__Your task__: Output each line exactly as written, from the first line of the records to the line bearing "Task: Switch to the Dashboard tab", inclusive, while leaving every picture out.

[[ Supplied records, beginning ]]

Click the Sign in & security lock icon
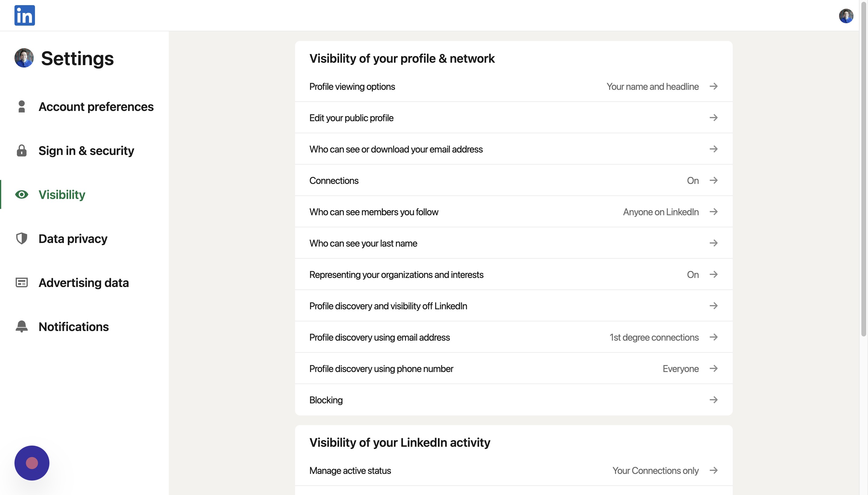This screenshot has height=495, width=868. tap(21, 151)
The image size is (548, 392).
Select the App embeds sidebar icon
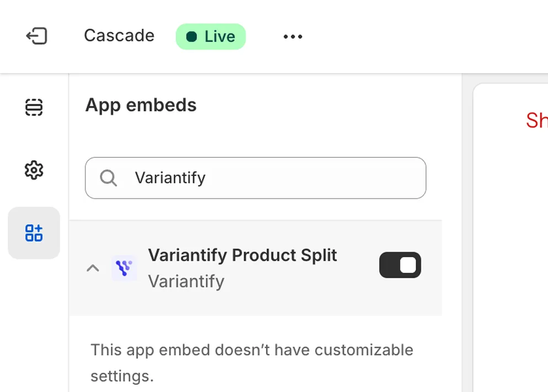(34, 233)
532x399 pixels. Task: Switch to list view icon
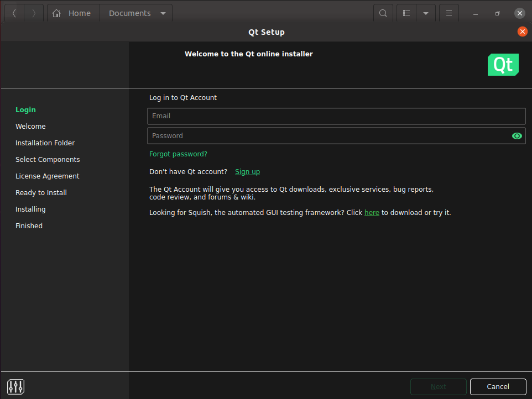[406, 13]
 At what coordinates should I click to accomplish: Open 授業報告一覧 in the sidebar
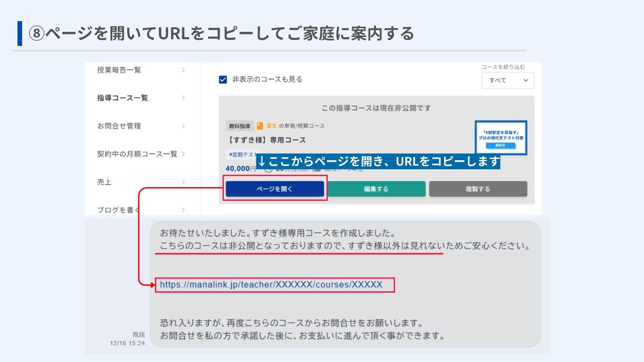coord(141,70)
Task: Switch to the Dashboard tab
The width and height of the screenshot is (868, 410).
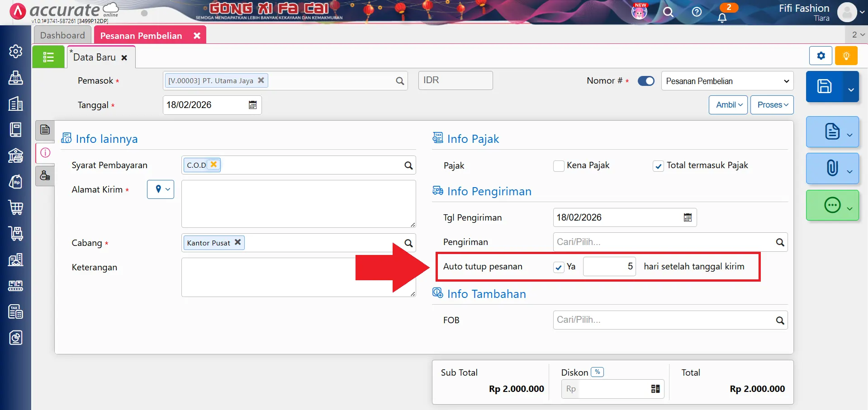Action: pyautogui.click(x=62, y=35)
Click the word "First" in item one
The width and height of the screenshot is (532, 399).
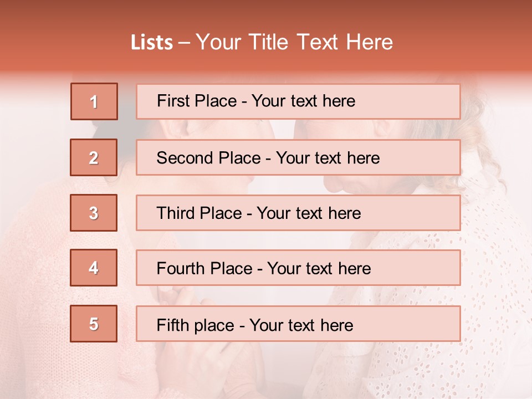click(x=172, y=101)
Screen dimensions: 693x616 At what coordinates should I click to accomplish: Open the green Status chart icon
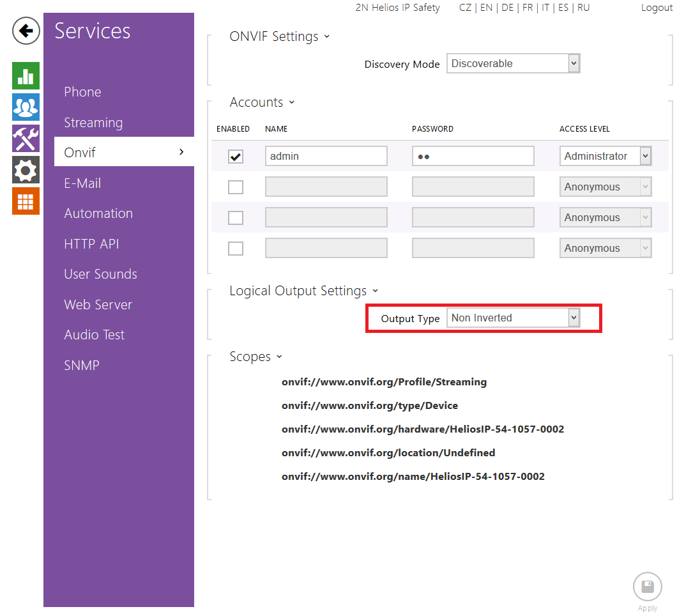(26, 76)
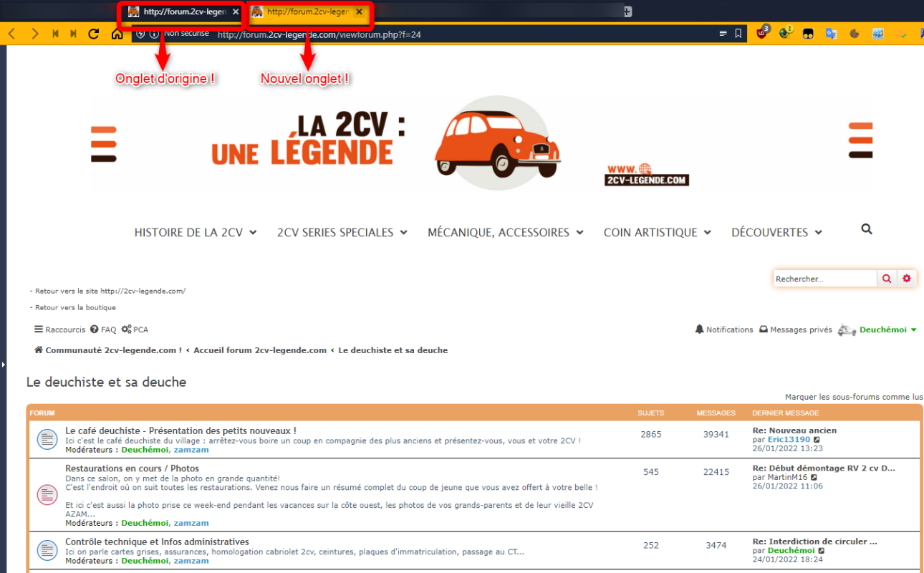Viewport: 924px width, 573px height.
Task: Click Marquer les sous-forums comme lus
Action: pos(853,397)
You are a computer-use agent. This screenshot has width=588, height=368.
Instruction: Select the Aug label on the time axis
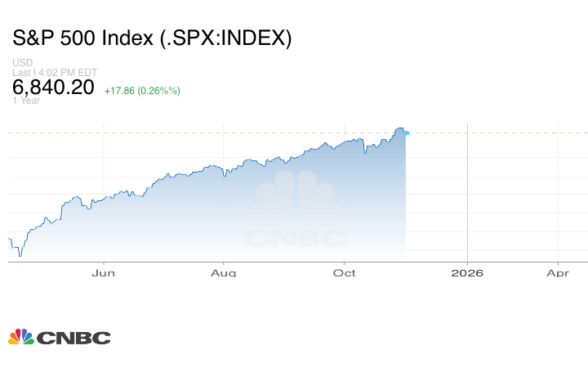tap(224, 272)
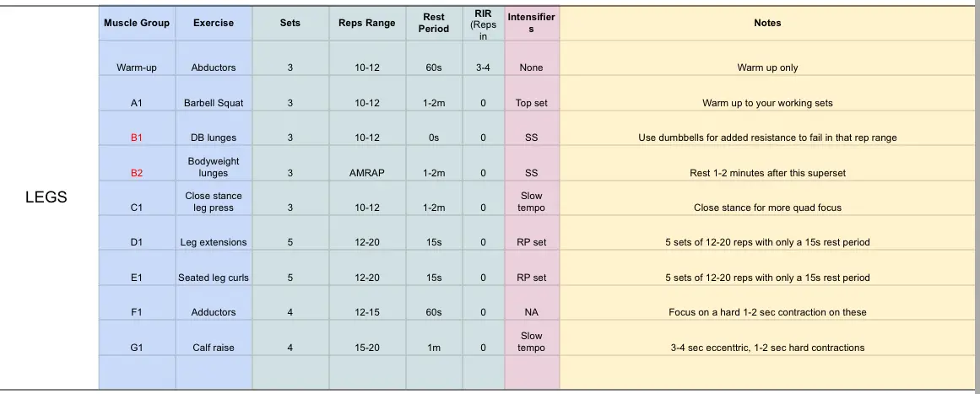Click the Intensifiers header cell
This screenshot has height=394, width=980.
531,23
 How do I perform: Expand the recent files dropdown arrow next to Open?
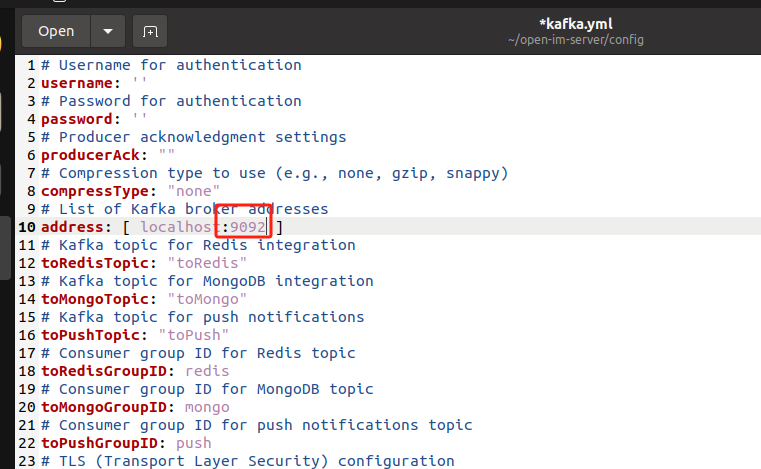pyautogui.click(x=107, y=31)
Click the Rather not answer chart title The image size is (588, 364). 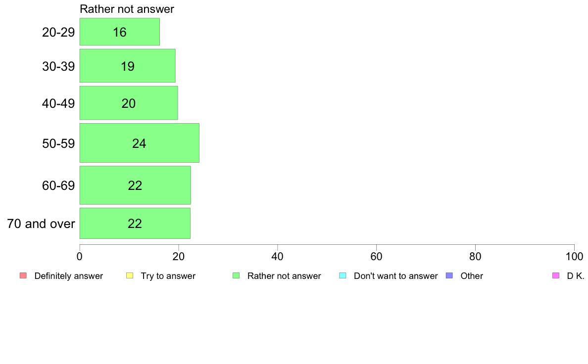pyautogui.click(x=127, y=9)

[[ Supplied records, end ]]

__Answer section__:
Click the Sign in & security lock icon
This screenshot has height=495, width=868. tap(21, 151)
The image size is (548, 392).
Select the App embeds sidebar icon
(34, 233)
532x399 pixels. Task: Switch to list view icon
[406, 13]
 At what coordinates should I click to accomplish: Open 授業報告一覧 in the sidebar
coord(141,70)
Task: Switch to the Dashboard tab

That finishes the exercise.